* ASSIGNMENT
An exact transcription of all the data is the expected reply.

* * * *

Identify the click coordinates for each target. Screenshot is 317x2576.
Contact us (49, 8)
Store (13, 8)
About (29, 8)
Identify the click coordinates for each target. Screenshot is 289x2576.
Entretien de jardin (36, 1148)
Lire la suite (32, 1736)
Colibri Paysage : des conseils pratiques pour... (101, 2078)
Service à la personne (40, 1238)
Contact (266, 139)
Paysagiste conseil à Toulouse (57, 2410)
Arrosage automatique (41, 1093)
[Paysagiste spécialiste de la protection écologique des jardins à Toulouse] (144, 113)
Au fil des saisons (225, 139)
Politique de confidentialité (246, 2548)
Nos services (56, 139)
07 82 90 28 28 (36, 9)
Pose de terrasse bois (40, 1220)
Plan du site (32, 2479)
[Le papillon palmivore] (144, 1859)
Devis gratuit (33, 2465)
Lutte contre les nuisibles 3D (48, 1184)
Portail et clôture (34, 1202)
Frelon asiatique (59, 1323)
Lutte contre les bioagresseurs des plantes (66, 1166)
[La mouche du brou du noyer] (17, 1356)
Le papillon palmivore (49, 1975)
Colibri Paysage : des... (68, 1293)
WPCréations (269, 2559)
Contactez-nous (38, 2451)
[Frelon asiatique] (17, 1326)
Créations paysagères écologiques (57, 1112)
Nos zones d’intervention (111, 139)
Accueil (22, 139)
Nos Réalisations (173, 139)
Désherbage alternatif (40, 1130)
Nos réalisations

* * * *

* ANSWER TO THE EXERCISE
Identify the click coordinates for each target. Screenshot is 317x2576.
Contact us (49, 8)
Store (13, 8)
About (29, 8)
Identify the click coordinates for each target. Screenshot is 289x2576.
Entretien de jardin (36, 1148)
Lire la suite (32, 1736)
Colibri Paysage : des conseils pratiques pour... (101, 2078)
Service à la personne (40, 1238)
Contact (266, 139)
Paysagiste conseil à Toulouse (57, 2410)
Arrosage automatique (41, 1093)
[Paysagiste spécialiste de la protection écologique des jardins à Toulouse] (144, 113)
Au fil des saisons (225, 139)
Politique de confidentialité (246, 2548)
Nos services (56, 139)
07 82 90 28 28 (36, 9)
Pose de terrasse bois (40, 1220)
Plan du site (32, 2479)
[Le papillon palmivore] (144, 1859)
Devis gratuit (33, 2465)
Lutte contre les nuisibles 3D (48, 1184)
Portail et clôture (34, 1202)
Frelon asiatique (59, 1323)
Lutte contre les bioagresseurs des plantes (66, 1166)
[La mouche du brou du noyer] (17, 1356)
Le papillon palmivore (49, 1975)
Colibri Paysage : des... (68, 1293)
WPCréations (269, 2559)
Contactez-nous (38, 2451)
[Frelon asiatique] (17, 1326)
Créations paysagères écologiques (57, 1112)
Nos zones d’intervention (111, 139)
Accueil (22, 139)
Nos Réalisations (173, 139)
Désherbage alternatif (40, 1130)
Nos réalisations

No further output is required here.